Print every one of the entries below without changing a single character.

:: THE INPUT ::

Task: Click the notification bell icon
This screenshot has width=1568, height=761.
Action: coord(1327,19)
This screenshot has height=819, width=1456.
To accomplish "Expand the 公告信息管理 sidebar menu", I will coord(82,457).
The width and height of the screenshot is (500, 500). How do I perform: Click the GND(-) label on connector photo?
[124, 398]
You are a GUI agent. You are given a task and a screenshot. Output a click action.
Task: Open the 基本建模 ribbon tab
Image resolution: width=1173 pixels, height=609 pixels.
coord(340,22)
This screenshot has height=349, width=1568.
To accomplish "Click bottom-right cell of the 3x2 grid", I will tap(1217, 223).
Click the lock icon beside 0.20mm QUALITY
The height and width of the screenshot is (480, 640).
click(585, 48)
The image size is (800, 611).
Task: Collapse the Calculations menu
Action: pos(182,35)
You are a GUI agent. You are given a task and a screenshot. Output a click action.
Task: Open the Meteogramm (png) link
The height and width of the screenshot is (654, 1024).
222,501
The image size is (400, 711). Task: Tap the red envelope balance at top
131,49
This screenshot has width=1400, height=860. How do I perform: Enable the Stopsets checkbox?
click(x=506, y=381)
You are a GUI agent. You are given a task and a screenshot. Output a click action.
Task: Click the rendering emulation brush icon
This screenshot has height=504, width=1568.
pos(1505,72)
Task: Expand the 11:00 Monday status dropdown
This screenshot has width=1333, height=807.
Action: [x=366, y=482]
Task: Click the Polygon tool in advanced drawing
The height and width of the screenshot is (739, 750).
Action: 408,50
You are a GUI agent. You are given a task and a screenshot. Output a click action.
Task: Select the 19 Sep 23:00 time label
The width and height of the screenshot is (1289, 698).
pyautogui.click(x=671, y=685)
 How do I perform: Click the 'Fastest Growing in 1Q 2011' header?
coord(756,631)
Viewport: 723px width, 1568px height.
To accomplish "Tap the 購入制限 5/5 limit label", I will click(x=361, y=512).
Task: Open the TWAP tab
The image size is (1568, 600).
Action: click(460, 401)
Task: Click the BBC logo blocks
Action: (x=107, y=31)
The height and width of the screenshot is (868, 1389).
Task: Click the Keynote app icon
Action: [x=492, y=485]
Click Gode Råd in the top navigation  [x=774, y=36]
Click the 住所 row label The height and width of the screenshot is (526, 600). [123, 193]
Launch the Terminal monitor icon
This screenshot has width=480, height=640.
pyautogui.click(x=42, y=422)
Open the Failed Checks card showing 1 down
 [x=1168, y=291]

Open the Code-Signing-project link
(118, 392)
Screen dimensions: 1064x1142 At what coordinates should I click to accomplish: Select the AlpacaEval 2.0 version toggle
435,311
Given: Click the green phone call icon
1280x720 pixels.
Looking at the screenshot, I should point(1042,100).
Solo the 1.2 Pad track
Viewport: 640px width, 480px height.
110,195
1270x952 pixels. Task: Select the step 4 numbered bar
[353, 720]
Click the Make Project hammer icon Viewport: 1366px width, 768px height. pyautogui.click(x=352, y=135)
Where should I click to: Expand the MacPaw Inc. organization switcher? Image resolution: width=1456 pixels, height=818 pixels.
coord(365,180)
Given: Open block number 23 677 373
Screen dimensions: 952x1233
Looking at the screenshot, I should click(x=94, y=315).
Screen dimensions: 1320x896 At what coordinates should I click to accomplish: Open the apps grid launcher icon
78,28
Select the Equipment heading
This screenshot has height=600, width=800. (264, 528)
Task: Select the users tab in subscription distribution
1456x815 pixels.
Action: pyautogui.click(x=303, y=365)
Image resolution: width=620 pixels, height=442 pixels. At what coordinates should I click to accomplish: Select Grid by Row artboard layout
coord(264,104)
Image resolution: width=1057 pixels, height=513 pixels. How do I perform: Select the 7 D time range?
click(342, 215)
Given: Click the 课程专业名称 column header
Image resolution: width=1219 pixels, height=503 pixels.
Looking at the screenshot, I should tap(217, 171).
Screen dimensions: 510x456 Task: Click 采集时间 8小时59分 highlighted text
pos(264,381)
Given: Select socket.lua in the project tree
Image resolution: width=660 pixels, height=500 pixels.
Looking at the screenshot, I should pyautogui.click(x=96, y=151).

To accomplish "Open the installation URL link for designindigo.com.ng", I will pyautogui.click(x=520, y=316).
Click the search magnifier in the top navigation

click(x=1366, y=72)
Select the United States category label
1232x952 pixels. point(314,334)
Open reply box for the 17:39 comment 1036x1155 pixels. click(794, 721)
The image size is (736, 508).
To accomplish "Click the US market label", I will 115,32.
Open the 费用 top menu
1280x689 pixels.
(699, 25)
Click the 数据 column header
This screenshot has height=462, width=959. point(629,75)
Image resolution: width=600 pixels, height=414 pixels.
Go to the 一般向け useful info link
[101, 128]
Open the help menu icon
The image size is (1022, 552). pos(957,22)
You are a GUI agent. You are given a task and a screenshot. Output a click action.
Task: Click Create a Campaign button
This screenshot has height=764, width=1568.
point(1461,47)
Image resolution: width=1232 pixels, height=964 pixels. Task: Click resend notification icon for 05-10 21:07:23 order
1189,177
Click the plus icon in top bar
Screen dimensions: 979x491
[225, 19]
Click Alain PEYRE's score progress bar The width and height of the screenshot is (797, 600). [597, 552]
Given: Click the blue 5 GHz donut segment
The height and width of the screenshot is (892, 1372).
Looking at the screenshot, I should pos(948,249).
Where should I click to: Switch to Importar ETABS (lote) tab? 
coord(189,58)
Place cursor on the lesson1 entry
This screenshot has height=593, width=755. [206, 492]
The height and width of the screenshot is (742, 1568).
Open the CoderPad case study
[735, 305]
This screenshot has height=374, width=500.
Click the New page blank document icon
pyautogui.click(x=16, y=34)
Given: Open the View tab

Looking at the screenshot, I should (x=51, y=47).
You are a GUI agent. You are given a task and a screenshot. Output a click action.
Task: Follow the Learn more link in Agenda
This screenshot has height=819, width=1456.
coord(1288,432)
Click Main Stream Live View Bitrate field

:::

» **RESPONSE TO THIS TASK**:
Task: Click the notification bell icon
This screenshot has width=1568, height=761.
Action: coord(1327,19)
This screenshot has height=819, width=1456.
To accomplish "Expand the 公告信息管理 sidebar menu", I will coord(82,457).
The width and height of the screenshot is (500, 500). How do I perform: Click the GND(-) label on connector photo?
[124, 398]
You are a GUI agent. You are given a task and a screenshot. Output a click action.
Task: Open the 基本建模 ribbon tab
Image resolution: width=1173 pixels, height=609 pixels.
coord(340,22)
This screenshot has height=349, width=1568.
To accomplish "Click bottom-right cell of the 3x2 grid", I will tap(1217, 223).
Click the lock icon beside 0.20mm QUALITY
The height and width of the screenshot is (480, 640).
click(585, 48)
The image size is (800, 611).
Task: Collapse the Calculations menu
Action: pos(182,35)
You are a GUI agent. You are given a task and a screenshot. Output a click action.
Task: Open the Meteogramm (png) link
The height and width of the screenshot is (654, 1024).
222,501
The image size is (400, 711). Task: Tap the red envelope balance at top
131,49
This screenshot has width=1400, height=860. How do I perform: Enable the Stopsets checkbox?
click(x=506, y=381)
You are a GUI agent. You are given a task and a screenshot. Output a click action.
Task: Click the rendering emulation brush icon
This screenshot has height=504, width=1568.
pos(1505,72)
Task: Expand the 11:00 Monday status dropdown
This screenshot has width=1333, height=807.
Action: [x=366, y=482]
Task: Click the Polygon tool in advanced drawing
The height and width of the screenshot is (739, 750).
Action: 408,50
You are a GUI agent. You are given a task and a screenshot. Output a click action.
Task: Select the 19 Sep 23:00 time label
The width and height of the screenshot is (1289, 698).
pyautogui.click(x=671, y=685)
 How do I perform: Click the 'Fastest Growing in 1Q 2011' header?
coord(756,631)
Viewport: 723px width, 1568px height.
To accomplish "Tap the 購入制限 5/5 limit label", I will click(x=361, y=512).
Task: Open the TWAP tab
The image size is (1568, 600).
Action: click(460, 401)
Task: Click the BBC logo blocks
Action: (x=107, y=31)
The height and width of the screenshot is (868, 1389).
Task: Click the Keynote app icon
Action: [x=492, y=485]
Click Gode Råd in the top navigation  [x=774, y=36]
Click the 住所 row label The height and width of the screenshot is (526, 600). [123, 193]
Launch the Terminal monitor icon
This screenshot has width=480, height=640.
pyautogui.click(x=42, y=422)
Open the Failed Checks card showing 1 down
 [x=1168, y=291]

Open the Code-Signing-project link
(118, 392)
Screen dimensions: 1064x1142 At what coordinates should I click to accomplish: Select the AlpacaEval 2.0 version toggle
435,311
Given: Click the green phone call icon
1280x720 pixels.
Looking at the screenshot, I should point(1042,100).
Solo the 1.2 Pad track
Viewport: 640px width, 480px height.
110,195
1270x952 pixels. Task: Select the step 4 numbered bar
[353, 720]
Click the Make Project hammer icon Viewport: 1366px width, 768px height. pyautogui.click(x=352, y=135)
Where should I click to: Expand the MacPaw Inc. organization switcher? Image resolution: width=1456 pixels, height=818 pixels.
coord(365,180)
Given: Open block number 23 677 373
Screen dimensions: 952x1233
Looking at the screenshot, I should click(x=94, y=315).
Screen dimensions: 1320x896 At what coordinates should I click to accomplish: Open the apps grid launcher icon
78,28
Select the Equipment heading
This screenshot has height=600, width=800. (264, 528)
Task: Select the users tab in subscription distribution
1456x815 pixels.
Action: pyautogui.click(x=303, y=365)
Image resolution: width=620 pixels, height=442 pixels. At what coordinates should I click to accomplish: Select Grid by Row artboard layout
coord(264,104)
Image resolution: width=1057 pixels, height=513 pixels. How do I perform: Select the 7 D time range?
click(342, 215)
Given: Click the 课程专业名称 column header
Image resolution: width=1219 pixels, height=503 pixels.
Looking at the screenshot, I should tap(217, 171).
Screen dimensions: 510x456 Task: Click 采集时间 8小时59分 highlighted text
pos(264,381)
Given: Select socket.lua in the project tree
Image resolution: width=660 pixels, height=500 pixels.
Looking at the screenshot, I should pyautogui.click(x=96, y=151).

To accomplish "Open the installation URL link for designindigo.com.ng", I will pyautogui.click(x=520, y=316).
Click the search magnifier in the top navigation

click(x=1366, y=72)
Select the United States category label
1232x952 pixels. point(314,334)
Open reply box for the 17:39 comment 1036x1155 pixels. click(794, 721)
The image size is (736, 508).
To accomplish "Click the US market label", I will 115,32.
Open the 费用 top menu
1280x689 pixels.
(699, 25)
Click the 数据 column header
This screenshot has height=462, width=959. point(629,75)
Image resolution: width=600 pixels, height=414 pixels.
Go to the 一般向け useful info link
[101, 128]
Open the help menu icon
The image size is (1022, 552). pos(957,22)
You are a GUI agent. You are given a task and a screenshot. Output a click action.
Task: Click Create a Campaign button
This screenshot has height=764, width=1568.
point(1461,47)
Image resolution: width=1232 pixels, height=964 pixels. Task: Click resend notification icon for 05-10 21:07:23 order
1189,177
Click the plus icon in top bar
Screen dimensions: 979x491
[225, 19]
Click Alain PEYRE's score progress bar The width and height of the screenshot is (797, 600). [597, 552]
Given: Click the blue 5 GHz donut segment
The height and width of the screenshot is (892, 1372).
Looking at the screenshot, I should pos(948,249).
Where should I click to: Switch to Importar ETABS (lote) tab? 
coord(189,58)
Place cursor on the lesson1 entry
This screenshot has height=593, width=755. [206, 492]
The height and width of the screenshot is (742, 1568).
Open the CoderPad case study
[735, 305]
This screenshot has height=374, width=500.
Click the New page blank document icon
pyautogui.click(x=16, y=34)
Given: Open the View tab

Looking at the screenshot, I should (x=51, y=47).
You are a GUI agent. You are given a task and a screenshot. Output a click action.
Task: Follow the Learn more link in Agenda
This screenshot has height=819, width=1456.
coord(1288,432)
Click Main Stream Live View Bitrate field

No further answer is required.